Start of Data under study

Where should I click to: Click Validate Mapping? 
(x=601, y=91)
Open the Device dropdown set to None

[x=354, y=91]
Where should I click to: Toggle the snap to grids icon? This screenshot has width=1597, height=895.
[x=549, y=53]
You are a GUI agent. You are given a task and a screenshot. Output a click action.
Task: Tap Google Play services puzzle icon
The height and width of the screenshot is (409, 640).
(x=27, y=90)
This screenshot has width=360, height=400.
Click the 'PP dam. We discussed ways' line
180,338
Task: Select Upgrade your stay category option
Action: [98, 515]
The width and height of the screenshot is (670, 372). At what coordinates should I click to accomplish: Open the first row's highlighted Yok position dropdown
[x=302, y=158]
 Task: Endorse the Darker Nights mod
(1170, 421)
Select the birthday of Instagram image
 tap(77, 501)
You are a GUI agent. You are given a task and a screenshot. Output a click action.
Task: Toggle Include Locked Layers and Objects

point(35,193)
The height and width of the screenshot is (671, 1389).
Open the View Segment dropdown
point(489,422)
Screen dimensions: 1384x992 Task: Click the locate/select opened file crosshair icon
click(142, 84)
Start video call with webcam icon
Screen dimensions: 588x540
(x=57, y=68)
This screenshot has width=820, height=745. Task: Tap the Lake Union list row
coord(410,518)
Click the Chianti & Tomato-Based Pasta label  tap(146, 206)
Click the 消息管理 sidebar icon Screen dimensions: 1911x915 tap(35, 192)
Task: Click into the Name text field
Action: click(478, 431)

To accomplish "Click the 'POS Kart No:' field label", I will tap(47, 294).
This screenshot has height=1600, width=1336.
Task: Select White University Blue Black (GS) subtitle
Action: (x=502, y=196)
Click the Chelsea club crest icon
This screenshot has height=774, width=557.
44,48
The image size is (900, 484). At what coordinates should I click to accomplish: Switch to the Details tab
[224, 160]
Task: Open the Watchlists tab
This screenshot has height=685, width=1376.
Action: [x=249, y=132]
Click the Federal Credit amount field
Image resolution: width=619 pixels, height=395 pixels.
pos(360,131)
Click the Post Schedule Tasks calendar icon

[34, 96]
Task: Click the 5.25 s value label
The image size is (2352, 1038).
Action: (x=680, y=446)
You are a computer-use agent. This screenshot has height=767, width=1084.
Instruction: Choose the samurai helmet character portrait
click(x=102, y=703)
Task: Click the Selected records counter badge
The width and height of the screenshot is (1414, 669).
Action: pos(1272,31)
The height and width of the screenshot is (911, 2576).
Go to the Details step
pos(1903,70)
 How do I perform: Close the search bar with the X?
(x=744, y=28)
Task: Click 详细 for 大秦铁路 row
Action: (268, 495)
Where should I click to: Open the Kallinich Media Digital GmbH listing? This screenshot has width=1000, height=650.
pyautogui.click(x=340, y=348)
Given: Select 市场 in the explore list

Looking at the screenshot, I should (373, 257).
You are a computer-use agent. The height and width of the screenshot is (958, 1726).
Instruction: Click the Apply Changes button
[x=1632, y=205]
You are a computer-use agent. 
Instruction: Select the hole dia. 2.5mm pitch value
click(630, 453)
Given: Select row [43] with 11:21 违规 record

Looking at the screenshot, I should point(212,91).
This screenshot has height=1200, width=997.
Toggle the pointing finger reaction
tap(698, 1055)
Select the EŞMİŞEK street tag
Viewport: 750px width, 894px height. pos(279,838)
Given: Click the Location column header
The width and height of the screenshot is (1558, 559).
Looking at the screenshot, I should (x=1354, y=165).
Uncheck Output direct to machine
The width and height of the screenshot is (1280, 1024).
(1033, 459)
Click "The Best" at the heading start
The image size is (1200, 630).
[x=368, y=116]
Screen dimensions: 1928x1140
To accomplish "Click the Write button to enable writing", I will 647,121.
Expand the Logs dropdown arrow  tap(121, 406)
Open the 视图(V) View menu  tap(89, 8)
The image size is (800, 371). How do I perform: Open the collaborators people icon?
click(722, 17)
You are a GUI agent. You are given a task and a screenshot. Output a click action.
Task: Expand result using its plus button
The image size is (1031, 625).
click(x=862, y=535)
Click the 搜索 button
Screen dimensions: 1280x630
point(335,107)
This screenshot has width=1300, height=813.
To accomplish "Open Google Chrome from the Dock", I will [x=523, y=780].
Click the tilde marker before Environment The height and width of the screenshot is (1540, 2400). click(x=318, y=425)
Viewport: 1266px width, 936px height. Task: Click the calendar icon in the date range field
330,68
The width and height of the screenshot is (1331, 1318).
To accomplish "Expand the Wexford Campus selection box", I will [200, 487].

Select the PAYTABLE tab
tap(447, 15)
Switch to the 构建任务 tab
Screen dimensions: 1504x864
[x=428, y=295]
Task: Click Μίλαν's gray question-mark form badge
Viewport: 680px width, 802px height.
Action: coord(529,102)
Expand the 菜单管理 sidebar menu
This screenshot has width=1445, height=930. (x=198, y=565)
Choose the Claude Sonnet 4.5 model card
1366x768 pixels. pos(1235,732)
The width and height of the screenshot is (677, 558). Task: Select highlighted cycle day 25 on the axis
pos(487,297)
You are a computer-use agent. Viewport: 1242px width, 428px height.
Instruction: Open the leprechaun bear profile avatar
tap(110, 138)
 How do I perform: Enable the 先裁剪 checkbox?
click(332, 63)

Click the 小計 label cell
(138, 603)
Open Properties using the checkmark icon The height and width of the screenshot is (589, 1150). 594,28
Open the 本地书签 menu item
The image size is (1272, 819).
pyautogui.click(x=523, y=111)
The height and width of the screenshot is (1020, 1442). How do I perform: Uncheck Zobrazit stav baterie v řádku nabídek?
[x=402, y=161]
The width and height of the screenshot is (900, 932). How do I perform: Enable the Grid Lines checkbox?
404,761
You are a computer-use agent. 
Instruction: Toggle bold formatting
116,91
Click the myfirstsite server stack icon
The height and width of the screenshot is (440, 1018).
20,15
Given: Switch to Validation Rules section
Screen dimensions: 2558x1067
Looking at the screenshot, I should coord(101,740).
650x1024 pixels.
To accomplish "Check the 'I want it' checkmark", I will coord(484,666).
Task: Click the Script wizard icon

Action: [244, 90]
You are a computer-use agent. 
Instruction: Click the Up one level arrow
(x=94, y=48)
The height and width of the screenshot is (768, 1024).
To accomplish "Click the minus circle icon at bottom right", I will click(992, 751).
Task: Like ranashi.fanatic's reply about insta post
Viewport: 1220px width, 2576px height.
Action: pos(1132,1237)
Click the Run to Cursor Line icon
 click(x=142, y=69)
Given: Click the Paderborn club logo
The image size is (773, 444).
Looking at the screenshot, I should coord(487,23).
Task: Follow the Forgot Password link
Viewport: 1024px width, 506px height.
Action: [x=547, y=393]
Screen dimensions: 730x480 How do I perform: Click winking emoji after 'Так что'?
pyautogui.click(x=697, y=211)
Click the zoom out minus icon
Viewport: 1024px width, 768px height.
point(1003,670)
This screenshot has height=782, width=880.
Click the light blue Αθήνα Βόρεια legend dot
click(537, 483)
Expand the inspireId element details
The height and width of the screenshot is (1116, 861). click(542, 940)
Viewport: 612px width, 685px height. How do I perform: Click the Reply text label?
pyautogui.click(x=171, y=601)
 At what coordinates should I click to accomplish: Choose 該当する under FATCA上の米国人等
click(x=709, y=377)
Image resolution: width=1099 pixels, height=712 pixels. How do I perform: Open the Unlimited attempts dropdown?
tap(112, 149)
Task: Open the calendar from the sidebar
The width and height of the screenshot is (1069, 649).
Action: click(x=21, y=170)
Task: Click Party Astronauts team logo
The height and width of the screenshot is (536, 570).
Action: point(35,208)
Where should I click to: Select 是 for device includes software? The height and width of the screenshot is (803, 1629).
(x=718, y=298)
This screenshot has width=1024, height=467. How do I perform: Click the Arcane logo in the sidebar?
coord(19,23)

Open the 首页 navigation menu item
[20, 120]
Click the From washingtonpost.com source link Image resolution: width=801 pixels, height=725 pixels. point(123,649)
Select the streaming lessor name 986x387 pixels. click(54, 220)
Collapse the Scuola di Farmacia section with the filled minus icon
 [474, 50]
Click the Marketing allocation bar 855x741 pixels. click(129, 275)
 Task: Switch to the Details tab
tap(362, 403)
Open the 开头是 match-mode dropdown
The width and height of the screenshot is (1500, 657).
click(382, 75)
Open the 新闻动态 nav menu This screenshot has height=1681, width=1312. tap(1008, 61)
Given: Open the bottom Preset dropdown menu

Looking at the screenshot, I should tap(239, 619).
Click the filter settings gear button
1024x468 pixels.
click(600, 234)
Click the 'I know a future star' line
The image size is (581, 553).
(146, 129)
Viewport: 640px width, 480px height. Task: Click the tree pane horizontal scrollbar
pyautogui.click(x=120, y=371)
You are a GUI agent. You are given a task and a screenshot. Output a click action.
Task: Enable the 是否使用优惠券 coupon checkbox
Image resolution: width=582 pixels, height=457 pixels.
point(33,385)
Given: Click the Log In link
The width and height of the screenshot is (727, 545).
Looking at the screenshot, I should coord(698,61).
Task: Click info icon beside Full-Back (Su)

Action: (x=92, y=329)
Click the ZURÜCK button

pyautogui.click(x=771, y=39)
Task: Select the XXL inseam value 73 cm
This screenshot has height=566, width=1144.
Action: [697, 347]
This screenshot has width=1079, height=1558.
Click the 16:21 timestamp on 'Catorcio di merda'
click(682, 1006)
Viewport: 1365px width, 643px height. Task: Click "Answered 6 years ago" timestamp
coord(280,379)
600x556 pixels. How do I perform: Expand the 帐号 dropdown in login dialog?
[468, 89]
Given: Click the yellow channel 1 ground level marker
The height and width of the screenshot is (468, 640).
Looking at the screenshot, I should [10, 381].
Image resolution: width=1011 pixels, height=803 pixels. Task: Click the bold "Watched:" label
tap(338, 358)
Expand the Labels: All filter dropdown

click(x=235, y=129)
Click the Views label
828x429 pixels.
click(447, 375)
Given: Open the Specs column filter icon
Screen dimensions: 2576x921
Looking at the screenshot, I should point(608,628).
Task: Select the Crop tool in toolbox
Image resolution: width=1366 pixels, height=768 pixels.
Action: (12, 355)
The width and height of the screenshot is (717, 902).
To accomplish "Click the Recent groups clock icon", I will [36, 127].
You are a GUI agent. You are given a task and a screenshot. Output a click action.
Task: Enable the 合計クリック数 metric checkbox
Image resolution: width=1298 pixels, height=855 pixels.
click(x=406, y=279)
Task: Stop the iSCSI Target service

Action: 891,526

End of Data under study

- Task requirements:
When you reach the line that contains "The height and width of the screenshot is (671, 1389).", stop; that line and every line before it, from the very first line of the data, should be restated word for word.

- Output:
Where should I click to: Click Validate Mapping? 
(x=601, y=91)
Open the Device dropdown set to None

[x=354, y=91]
Where should I click to: Toggle the snap to grids icon? This screenshot has width=1597, height=895.
[x=549, y=53]
You are a GUI agent. You are given a task and a screenshot. Output a click action.
Task: Tap Google Play services puzzle icon
The height and width of the screenshot is (409, 640).
(x=27, y=90)
This screenshot has width=360, height=400.
Click the 'PP dam. We discussed ways' line
180,338
Task: Select Upgrade your stay category option
Action: [98, 515]
The width and height of the screenshot is (670, 372). At what coordinates should I click to accomplish: Open the first row's highlighted Yok position dropdown
[x=302, y=158]
 Task: Endorse the Darker Nights mod
(1170, 421)
Select the birthday of Instagram image
 tap(77, 501)
You are a GUI agent. You are given a task and a screenshot. Output a click action.
Task: Toggle Include Locked Layers and Objects

point(35,193)
The height and width of the screenshot is (671, 1389).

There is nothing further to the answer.